Can you copy, word for word, the stretch of the graphics card forum thread below from "HD6850 will give" through "according to it."?

BEGIN TEXT BLOCK

HD 5670 + CX400 is enough.


----------



## utkarsh009 (Mar 15, 2011)

^^will the config be futureproof if i keep playing at that resolution? what psu do i require if i want to set up crossfireX? can we combine the igp with hd 5670 with help of crossfireX?


----------



## lordirecto (Mar 15, 2011)

@OP: You got to tell us clearly weather you need a good GPU that will be future proof? Or do you need a rig at the least possible price, regardless of future proofing?
HD6850 will give you a good performance as well as some future proofing.
As for your PSU, see if your cabby has a bottom mount or top mount and go according to it.



> will the config be futureproof if i keep playing at that resolution?


I do not think you understand what future proofing is. Playing at a lesser rez(1024x768, in your case) while the entire world goes to HD 3D gaming is not future proofing.

Think what you need and tell us. Dont be in a hurry to finalize the components you want to get. Think carefully before you come to a decision, and be clear about it. Once you have made a decision, stick to it as much as possible. Also think ahead in case you run out of options.


----------



## utkarsh009 (Mar 15, 2011)

^^i was asking whether i'll be able to play all the games for next 3 years if i get hd5670 and play at 1024x768 res.? also my cabby has psu on top.


----------



## lordirecto (Mar 15, 2011)

I highly doubt HD5670 will be able to stand a duration of 3 years, as game developers are going to jump on to 3D gaming. Maybe other members can give you a better idea as I have no hands on exp with HD5670.

NOTE: Graphic cards get outdated in terms of months, like 6-9 months. Correct me if I am wrong.

END TEXT BLOCK
BEGIN SOURCE MATERIAL

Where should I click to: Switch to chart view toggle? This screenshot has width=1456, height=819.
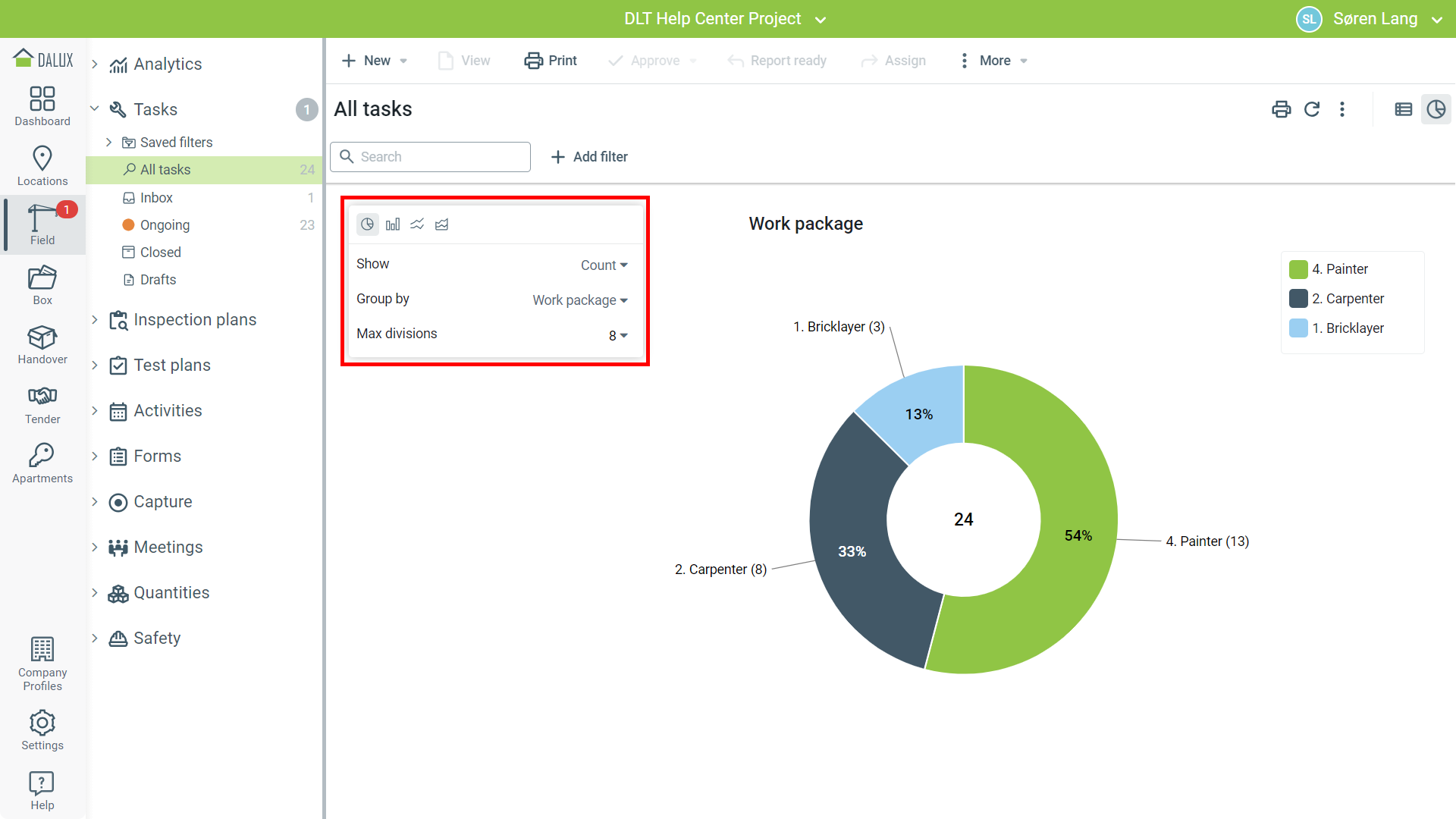[1436, 109]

END SOURCE MATERIAL

FULL SOLUTION —
HD6850 will give you a good performance as well as some future proofing.
As for your PSU, see if your cabby has a bottom mount or top mount and go according to it.